Market-economy status for China would ensure the EU uses Chinese data for trade probes affecting the second largest economy in the world. At present, the EU uses other nations’ figures to calculate levies against China meant to counter below-cost, or “dumped,” imports.

China faces more EU anti-dumping duties than any other country. The two sides went through major disputes on trade measures on solar panels imported from China before reaching deals on a minimum import price and quota set for Chinese imports in 2013.

China has also cited China’s WTO Accession Protocol signed in 2001 as stating this practice should be terminated by 11 December 2016. Under the accord, WTO members pledged to scrap in December 2016 a shortcut for applying a non-market economy standard in calculating anti-dumping duties on China.

“It is a fundamental principle of the international law to abide by treaties.

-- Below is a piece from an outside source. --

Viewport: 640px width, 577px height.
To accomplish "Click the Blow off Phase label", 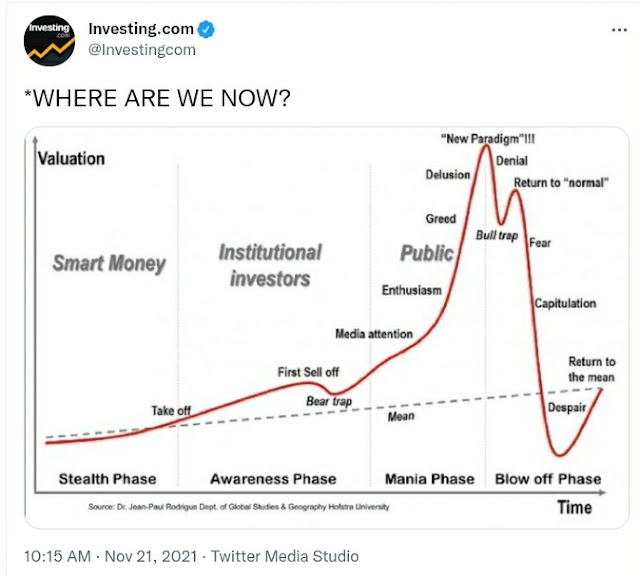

No contracting party can evade its legal obligation to international treaties by citing domestic law and take unfair, unjust and unreasonable discriminatory practices towards Chinese companies,” said Lu.

China is upholding legal WTO obligations, and should at the same time enjoy the rights granted by the WTO to its members, Lu said.

The Chinese Foreign Ministry also urged the EU to take substantial steps to fulfil its obligation to China’s WTO Accession Protocol, a move that would signal more European Union trust in China.

“This will help growth of China-EU trade relations,” Lu said.

The European Commission, the 28-nation EU’s executive arm, is weighing legal and political considerations and is expected to make a decision early next year.

Last year, Chinese investment in the EU almost tripled and bilateral trade exceeded $615 billion.

In addition to trade efforts, China is seeking to boost its global influence by signing up countries to its Asian Infrastructure Investment Bank (AIIB).

Half of the European Union including Germany, Britain, France, Italy are founding members of the AIIB. The AIIB will extend China’s financial reach and compete not only with the World Bank, but also with the Asian Development Bank, which is heavily dominated by Japan.